# INFORMATION GIVEN
..........
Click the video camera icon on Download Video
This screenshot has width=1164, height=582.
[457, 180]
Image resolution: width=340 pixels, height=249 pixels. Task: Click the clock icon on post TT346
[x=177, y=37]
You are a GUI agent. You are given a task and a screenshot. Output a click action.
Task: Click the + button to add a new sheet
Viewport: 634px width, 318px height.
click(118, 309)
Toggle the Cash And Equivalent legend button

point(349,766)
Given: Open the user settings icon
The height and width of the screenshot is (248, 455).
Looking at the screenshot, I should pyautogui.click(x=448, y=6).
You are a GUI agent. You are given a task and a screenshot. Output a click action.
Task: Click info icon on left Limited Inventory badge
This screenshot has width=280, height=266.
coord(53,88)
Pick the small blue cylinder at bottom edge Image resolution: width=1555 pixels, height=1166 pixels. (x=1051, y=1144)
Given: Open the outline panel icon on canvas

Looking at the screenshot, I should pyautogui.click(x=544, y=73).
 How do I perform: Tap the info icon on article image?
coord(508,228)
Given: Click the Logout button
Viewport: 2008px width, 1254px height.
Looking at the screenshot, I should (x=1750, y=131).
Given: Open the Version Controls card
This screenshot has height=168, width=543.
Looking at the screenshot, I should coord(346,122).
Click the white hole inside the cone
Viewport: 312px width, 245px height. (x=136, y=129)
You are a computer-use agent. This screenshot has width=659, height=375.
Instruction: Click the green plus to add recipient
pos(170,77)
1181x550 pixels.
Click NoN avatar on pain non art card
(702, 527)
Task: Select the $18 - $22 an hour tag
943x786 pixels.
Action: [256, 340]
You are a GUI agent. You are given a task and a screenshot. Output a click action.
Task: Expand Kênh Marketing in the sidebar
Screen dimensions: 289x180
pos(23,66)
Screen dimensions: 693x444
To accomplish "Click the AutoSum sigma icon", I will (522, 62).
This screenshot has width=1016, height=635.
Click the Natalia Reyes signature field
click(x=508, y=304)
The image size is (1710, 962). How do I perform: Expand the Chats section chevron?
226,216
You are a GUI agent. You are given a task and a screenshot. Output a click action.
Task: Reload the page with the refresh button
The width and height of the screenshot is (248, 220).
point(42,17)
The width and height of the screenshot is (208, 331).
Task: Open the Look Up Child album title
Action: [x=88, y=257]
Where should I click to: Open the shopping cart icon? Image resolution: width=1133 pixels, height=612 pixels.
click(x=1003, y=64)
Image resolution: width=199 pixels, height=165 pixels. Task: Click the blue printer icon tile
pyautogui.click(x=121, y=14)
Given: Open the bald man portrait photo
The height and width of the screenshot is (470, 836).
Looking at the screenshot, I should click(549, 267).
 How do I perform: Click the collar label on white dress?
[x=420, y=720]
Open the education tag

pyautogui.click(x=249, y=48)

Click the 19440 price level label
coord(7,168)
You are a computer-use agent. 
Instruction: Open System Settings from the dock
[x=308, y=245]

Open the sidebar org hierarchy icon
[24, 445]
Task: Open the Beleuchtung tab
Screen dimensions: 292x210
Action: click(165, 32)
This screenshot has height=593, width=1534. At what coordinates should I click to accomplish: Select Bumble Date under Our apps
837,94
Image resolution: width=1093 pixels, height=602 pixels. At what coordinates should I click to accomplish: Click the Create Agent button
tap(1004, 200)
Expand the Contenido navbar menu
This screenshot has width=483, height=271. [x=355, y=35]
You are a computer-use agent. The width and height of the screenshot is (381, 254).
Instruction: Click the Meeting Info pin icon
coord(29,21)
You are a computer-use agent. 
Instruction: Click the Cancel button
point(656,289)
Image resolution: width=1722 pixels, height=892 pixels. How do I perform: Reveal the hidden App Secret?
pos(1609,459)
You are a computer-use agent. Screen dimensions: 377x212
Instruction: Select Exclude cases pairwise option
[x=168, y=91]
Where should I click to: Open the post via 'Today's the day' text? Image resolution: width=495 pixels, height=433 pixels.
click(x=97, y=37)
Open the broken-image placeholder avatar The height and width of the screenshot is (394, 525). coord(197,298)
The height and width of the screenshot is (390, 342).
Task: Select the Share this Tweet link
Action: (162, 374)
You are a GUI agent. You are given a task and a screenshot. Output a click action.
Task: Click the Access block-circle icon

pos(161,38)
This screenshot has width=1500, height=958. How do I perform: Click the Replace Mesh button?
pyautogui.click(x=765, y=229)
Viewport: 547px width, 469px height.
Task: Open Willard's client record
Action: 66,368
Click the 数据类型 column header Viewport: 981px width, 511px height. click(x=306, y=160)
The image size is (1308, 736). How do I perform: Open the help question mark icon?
..........
# THE EXERCISE
Lay out every line of the items above as a JSON list of strings, one string per line, with blank lines omitted.

# WRITTEN RESPONSE
[
  "Click the video camera icon on Download Video",
  "This screenshot has width=1164, height=582.",
  "[457, 180]",
  "Image resolution: width=340 pixels, height=249 pixels. Task: Click the clock icon on post TT346",
  "[x=177, y=37]",
  "You are a GUI agent. You are given a task and a screenshot. Output a click action.",
  "Task: Click the + button to add a new sheet",
  "Viewport: 634px width, 318px height.",
  "click(118, 309)",
  "Toggle the Cash And Equivalent legend button",
  "point(349,766)",
  "Given: Open the user settings icon",
  "The height and width of the screenshot is (248, 455).",
  "Looking at the screenshot, I should pyautogui.click(x=448, y=6).",
  "You are a GUI agent. You are given a task and a screenshot. Output a click action.",
  "Task: Click info icon on left Limited Inventory badge",
  "This screenshot has width=280, height=266.",
  "coord(53,88)",
  "Pick the small blue cylinder at bottom edge Image resolution: width=1555 pixels, height=1166 pixels. (x=1051, y=1144)",
  "Given: Open the outline panel icon on canvas",
  "Looking at the screenshot, I should pyautogui.click(x=544, y=73).",
  " How do I perform: Tap the info icon on article image?",
  "coord(508,228)",
  "Given: Click the Logout button",
  "Viewport: 2008px width, 1254px height.",
  "Looking at the screenshot, I should (x=1750, y=131).",
  "Given: Open the Version Controls card",
  "This screenshot has height=168, width=543.",
  "Looking at the screenshot, I should coord(346,122).",
  "Click the white hole inside the cone",
  "Viewport: 312px width, 245px height. (x=136, y=129)",
  "You are a computer-use agent. This screenshot has width=659, height=375.",
  "Instruction: Click the green plus to add recipient",
  "pos(170,77)",
  "1181x550 pixels.",
  "Click NoN avatar on pain non art card",
  "(702, 527)",
  "Task: Select the $18 - $22 an hour tag",
  "943x786 pixels.",
  "Action: [256, 340]",
  "You are a GUI agent. You are given a task and a screenshot. Output a click action.",
  "Task: Expand Kênh Marketing in the sidebar",
  "Screen dimensions: 289x180",
  "pos(23,66)",
  "Screen dimensions: 693x444",
  "To accomplish \"Click the AutoSum sigma icon\", I will (522, 62).",
  "This screenshot has width=1016, height=635.",
  "Click the Natalia Reyes signature field",
  "click(x=508, y=304)",
  "The image size is (1710, 962). How do I perform: Expand the Chats section chevron?",
  "226,216",
  "You are a GUI agent. You are given a task and a screenshot. Output a click action.",
  "Task: Reload the page with the refresh button",
  "The width and height of the screenshot is (248, 220).",
  "point(42,17)",
  "The width and height of the screenshot is (208, 331).",
  "Task: Open the Look Up Child album title",
  "Action: [x=88, y=257]",
  "Where should I click to: Open the shopping cart icon? Image resolution: width=1133 pixels, height=612 pixels.",
  "click(x=1003, y=64)",
  "Image resolution: width=199 pixels, height=165 pixels. Task: Click the blue printer icon tile",
  "pyautogui.click(x=121, y=14)",
  "Given: Open the bald man portrait photo",
  "The height and width of the screenshot is (470, 836).",
  "Looking at the screenshot, I should click(549, 267).",
  " How do I perform: Click the collar label on white dress?",
  "[x=420, y=720]",
  "Open the education tag",
  "pyautogui.click(x=249, y=48)",
  "Click the 19440 price level label",
  "coord(7,168)",
  "You are a computer-use agent. ",
  "Instruction: Open System Settings from the dock",
  "[x=308, y=245]",
  "Open the sidebar org hierarchy icon",
  "[24, 445]",
  "Task: Open the Beleuchtung tab",
  "Screen dimensions: 292x210",
  "Action: click(165, 32)",
  "This screenshot has height=593, width=1534. At what coordinates should I click to accomplish: Select Bumble Date under Our apps",
  "837,94",
  "Image resolution: width=1093 pixels, height=602 pixels. At what coordinates should I click to accomplish: Click the Create Agent button",
  "tap(1004, 200)",
  "Expand the Contenido navbar menu",
  "This screenshot has width=483, height=271. [x=355, y=35]",
  "You are a computer-use agent. The width and height of the screenshot is (381, 254).",
  "Instruction: Click the Meeting Info pin icon",
  "coord(29,21)",
  "You are a computer-use agent. ",
  "Instruction: Click the Cancel button",
  "point(656,289)",
  "Image resolution: width=1722 pixels, height=892 pixels. How do I perform: Reveal the hidden App Secret?",
  "pos(1609,459)",
  "You are a computer-use agent. Screen dimensions: 377x212",
  "Instruction: Select Exclude cases pairwise option",
  "[x=168, y=91]",
  "Where should I click to: Open the post via 'Today's the day' text? Image resolution: width=495 pixels, height=433 pixels.",
  "click(x=97, y=37)",
  "Open the broken-image placeholder avatar The height and width of the screenshot is (394, 525). coord(197,298)",
  "The height and width of the screenshot is (390, 342).",
  "Task: Select the Share this Tweet link",
  "Action: (162, 374)",
  "You are a GUI agent. You are given a task and a screenshot. Output a click action.",
  "Task: Click the Access block-circle icon",
  "pos(161,38)",
  "This screenshot has width=1500, height=958. How do I perform: Click the Replace Mesh button?",
  "pyautogui.click(x=765, y=229)",
  "Viewport: 547px width, 469px height.",
  "Task: Open Willard's client record",
  "Action: 66,368",
  "Click the 数据类型 column header Viewport: 981px width, 511px height. click(x=306, y=160)",
  "The image size is (1308, 736). How do I perform: Open the help question mark icon?"
]